**TEXT SECTION**
I’m not sure what your point is with those two quotes. Are you trying to say that OrphanWilde already addressed what I was saying? If so, the points are different: Orphan was discussing was how distinct groups have different standards. The point I was making that in small geographic areas one can have a large number of groups with different standards that all have to interact with each other. And the example of the Modern Orthodox showed, even within a small, superficially uniform group, there can be a lot of variation.
The earring signal has been completely destroyed by straight people who got earrings because it was cool,
Either those straight people by wearing those earrings were deliberately lying about their sexual orientation (which doesn’t sound likely to me), or there wasn’t actual common knowledge about the earrings’ meaning.
That assumes that the straight people in question cared about what their piercings signaled. Given the culture of the group which popularized ear piercings in men, I’m not sure that’s a safe assumption.
Well, if I really don’t care about whether people will mistake me for a gay man, I won’t complain when they do mistake me for a gay man, either, so there’s no problem (except for the momentary confusion in gay men who were going to hit on me).
Not for you. There -is- a problem for gay men, who are no longer able to reliably interpret the signal. It directly raises the odds of rejection on the average approach based on that signal.
I wouldn’t care about gay men momentarily mistaking me for gay, because there is an immediate opportunity to correct the misapprehension. Attractive women mistaking me for gay, on the other hand, would be problematic. If they never strike up a conversation in the first place, you never get the chance to clarify.
I’m not sure that’s a problem. I’ve heard that women are more likely to start conversations with men they think are gay because they won’t get hit on. There are PUA techniques based to initially pretending to be gay.
I had linked “common knowledge” to the wrong place, sorry. (Fixed now.) Do you mean that not only everyone (within a given society, except for tiny minorities of non-neurotypicals and the like) knew that people dressing provocatively were communicated that they enjoyed wolf whistles, but also that everyone knew that everybody knew that, and everybody knew that everybody knew that everybody knew that, and so on, so that someone dressing provocatively would immediately lose all plausible deniability?
Less specifically (that is, not referring to “wolf whistles” in particular), and more “a majority” than “every single person above -.5 sigmas of social consciousness”, but yes. Hell, even as recently in the 90′s, there was a difference between the way married people and available people dressed. Clothing is declining as a useful sexual signal.
I’m not sure what using plausible deniability as a social metric serves in this case. People who wear a red bracelet without knowing what it means should be admonished, in a society in which the bracelet serves as a signal, not punished.
It’s more a case of people arguing for their right to wear red bracelets without getting cat calls.
Or possibly even women wearing red bracelets hoping to get cat calls from high status/attractive males, getting cat calls from geeks and using the plausible deniability to complain.
I found the anonymity-inducing paragraph interesting for a number of reasons. The submitter asserts that she’s not like most girls, but then goes on to list a bunch of things, half of which, in my experience, most girls, including most self-described feminists, would also say about themselves. She likes looking pretty, and getting better at sex—shocking! Within the bedroom, I also suspect a plurality of women are at least somewhat submissive.

**TASKS TO PERFORM**
1. Decide whether each statement below agrees with the comment thread. Answer yes or no, and quote the words from the thread that settle it.
(a) One commenter has heard that women are more likely to start conversations with men they think are gay.
(b) The thread says clothing is becoming a more useful sexual signal.
(c) A commenter says people who wear a red bracelet without knowing what it means should be punished.
2. Write out the portion of the comment thread starting with "That assumes that" and going on through "on that signal.", changing nothing.

**SOURCE MATERIAL**
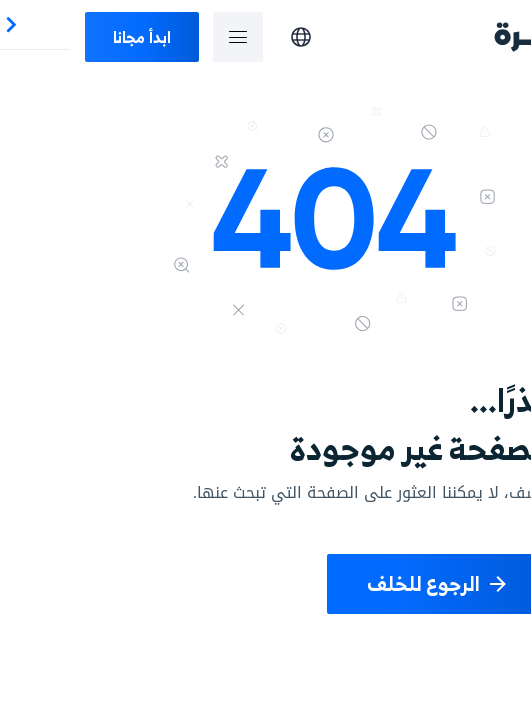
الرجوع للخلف (369, 583)
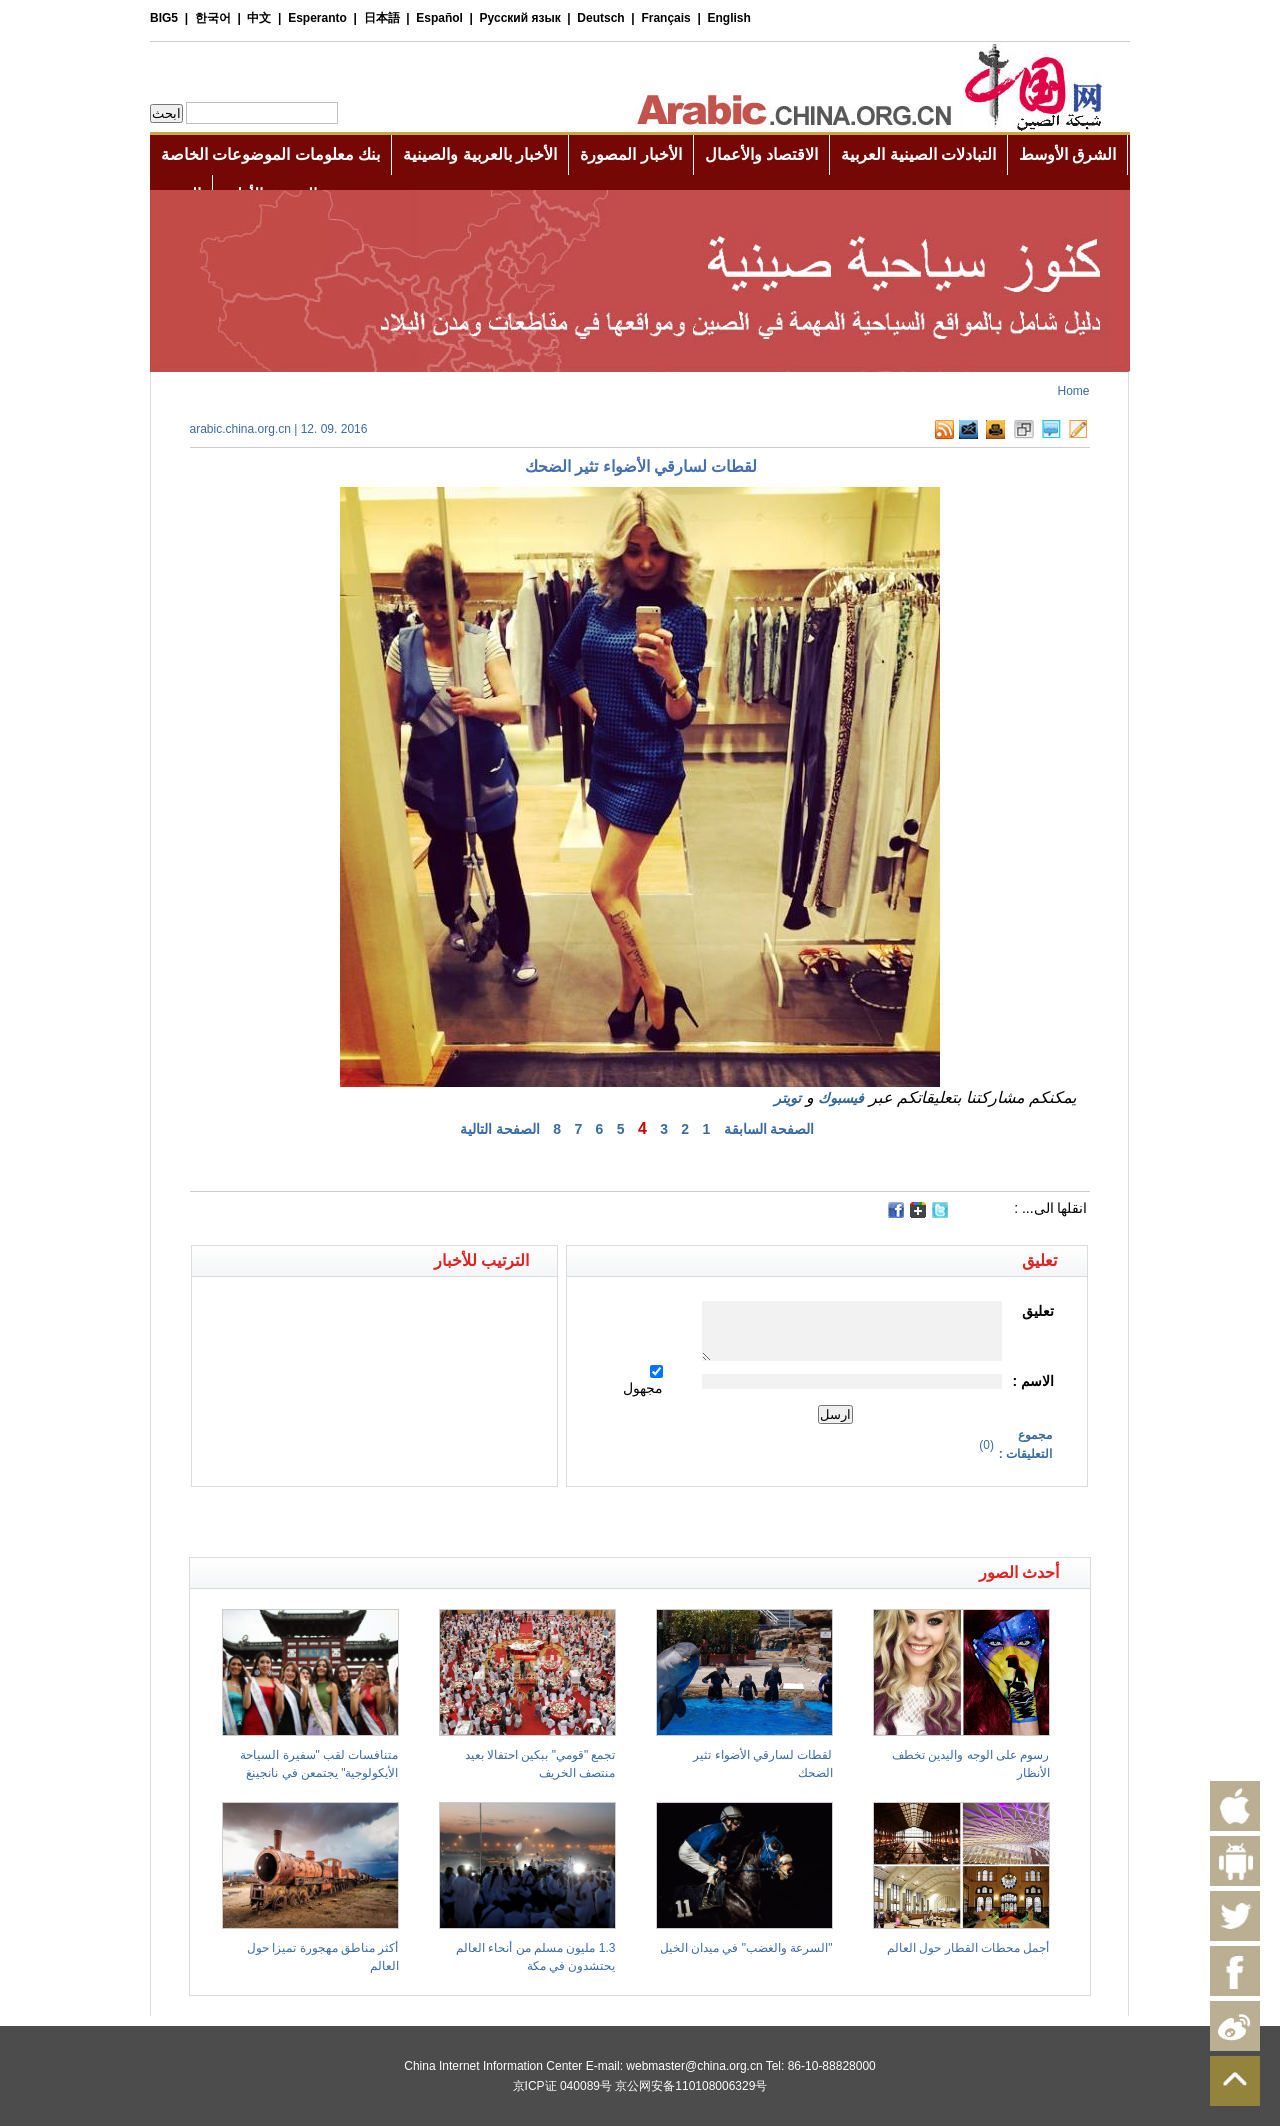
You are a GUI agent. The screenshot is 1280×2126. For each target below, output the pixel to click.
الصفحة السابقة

**RESULTS OF THE TASKS**
1.
(a) Yes: "I’ve heard that women are more likely to start conversations with men they think are gay because they won’t get hit on."
(b) No: "Clothing is declining as a useful sexual signal."
(c) No: "People who wear a red bracelet without knowing what it means should be admonished, in a society in which the bracelet serves as a signal, not punished."

2.
That assumes that the straight people in question cared about what their piercings signaled. Given the culture of the group which popularized ear piercings in men, I’m not sure that’s a safe assumption.
Well, if I really don’t care about whether people will mistake me for a gay man, I won’t complain when they do mistake me for a gay man, either, so there’s no problem (except for the momentary confusion in gay men who were going to hit on me).
Not for you. There -is- a problem for gay men, who are no longer able to reliably interpret the signal. It directly raises the odds of rejection on the average approach based on that signal.